Human cytomegalovirus (CMV) is an important opportunistic pathogen after transplantations. In the present study, monitoring of CMV in patients with septic shock was used to discover whether T helper cell type 1 (Th1) cell and natural killer (NK) cell functions interact with CMV reactivation in patients not undergoing immunosuppressive therapy. Thirty-eight patients with septic shock were monitored, and the 23 CMV-seropositive patients were included in this prospective study. Seven patients (30.4%) developed an active CMV infection despite the detection of CMV-reactive Th1 cells. After active CMV infection, the frequency of CMV-reactive Th1 cells increased from a median of 0.52% to 5.04% (P=.009).

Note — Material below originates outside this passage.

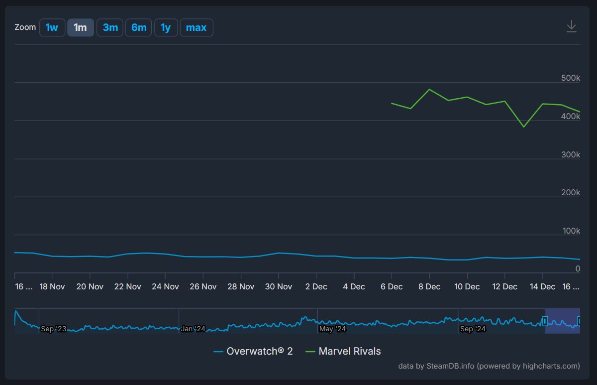Switch zoom to 3m
The width and height of the screenshot is (597, 385).
pyautogui.click(x=110, y=28)
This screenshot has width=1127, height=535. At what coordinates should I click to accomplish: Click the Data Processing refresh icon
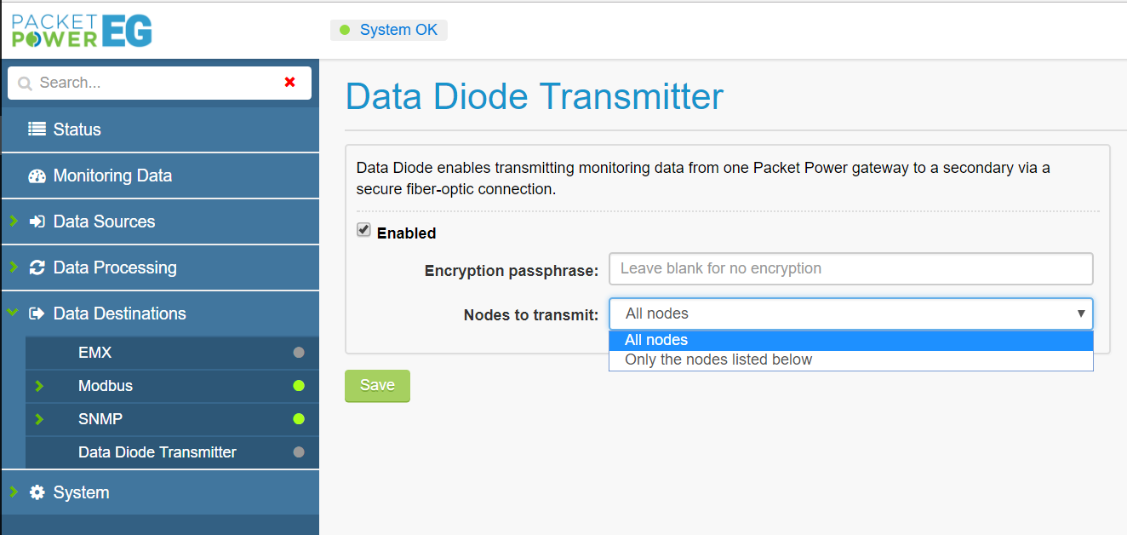coord(37,268)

Active CMV infections were terminated without antiviral therapy within 2 weeks. In parallel, the frequency of staphylococcal enterotoxin B (SEB; superantigen)-reactive Th1 cells increased from a median of 1.11% to 8.48% (P=.027). In patients without active CMV infection, the frequency of CMV-reactive (median, 0.39%) and SEB-reactive (median, 1.11%) Th1 cells did not increase. Cytotoxic NK cell activity was persistently suppressed despite the presence of CD56(+)CD16(+) NK cells. Moreover, interleukin-2 application in vitro did not restore NK cell activity. A proinflammatory immune response may contribute to CMV reactivation in patients with septic shock. Adaptive T cell immunity, more likely than NK cell immunity, may contribute to termination of active CMV infection without antiviral therapy in these patients.